Progesterone receptor membrane component 1 facilitates Ca(2+) signal amplification between endosomes and the endoplasmic reticulum

Membrane contact sites (MCSs) between endosomes and the endoplasmic reticulum (ER) are thought to act as specialized trigger zones for Ca(2+) signaling, where local Ca(2+) released via endolysosomal ion channels is amplified by ER Ca(2+)-sensitive Ca(2+) channels into global Ca(2+) signals. Such amplification is integral to the action of the second messenger, nicotinic acid adenine dinucleotide phosphate (NAADP).

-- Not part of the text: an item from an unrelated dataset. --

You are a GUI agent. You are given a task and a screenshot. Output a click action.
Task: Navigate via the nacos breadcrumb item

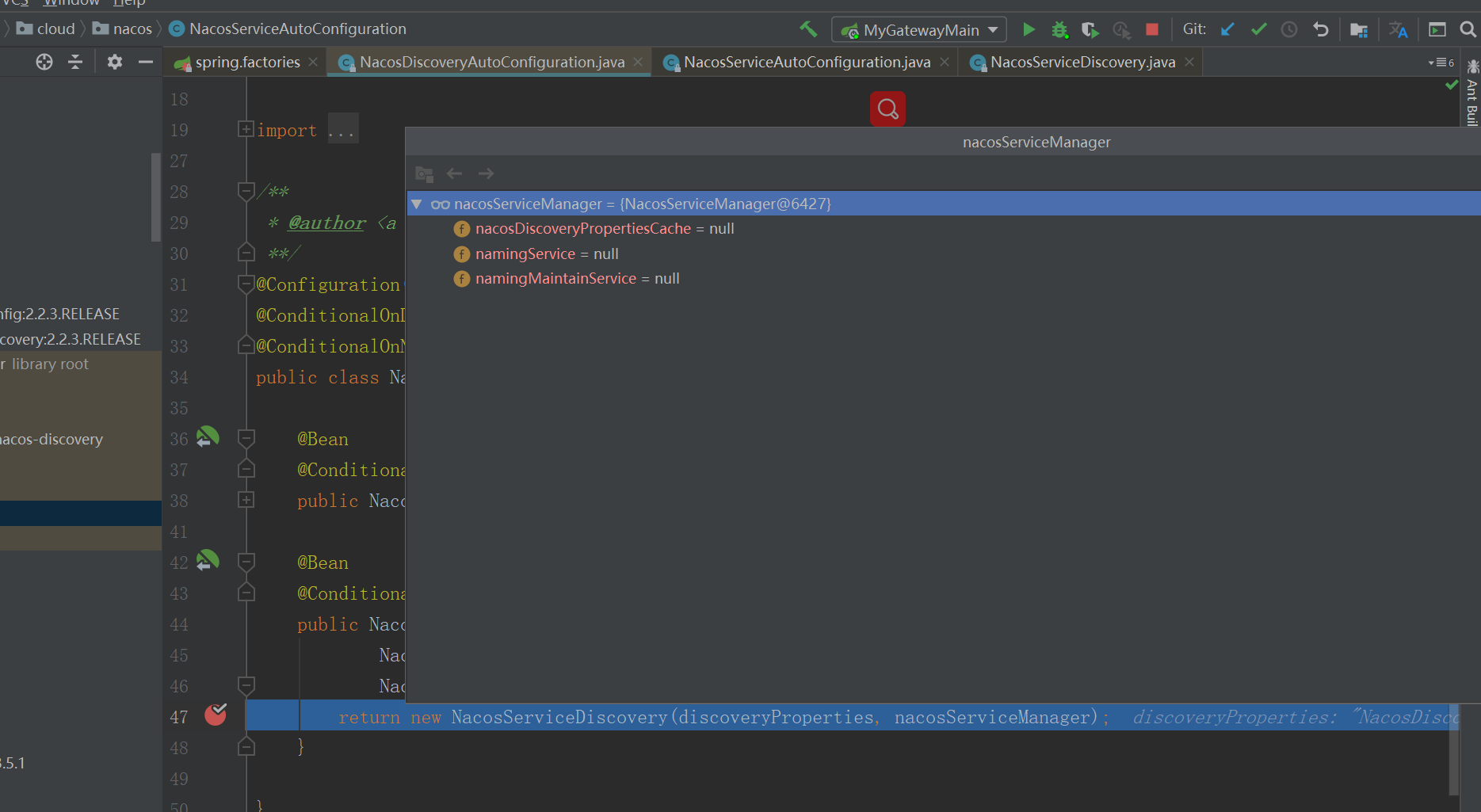pyautogui.click(x=131, y=29)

However, functional regulators of inter-organellar Ca(2+) crosstalk between endosomes and the ER remain poorly defined. Here, we identify progesterone receptor membrane component 1 (PGRMC1), an ER transmembrane protein that undergoes a unique heme-dependent dimerization, as an interactor of the endosomal two pore channel, TPC1. NAADP-dependent Ca(2+) signals were potentiated by PGRMC1 overexpression through enhanced functional coupling between endosomal and ER Ca(2+) stores and inhibited upon PGRMC1 knockdown. Point mutants in PGMRC1 or pharmacological manipulations that reduced its interaction with TPC1 were without effect. PGRMC1 therefore serves as a TPC1 interactor that regulates ER-endosomal coupling with functional implications for cellular Ca(2+) dynamics and potentially the distribution of heme.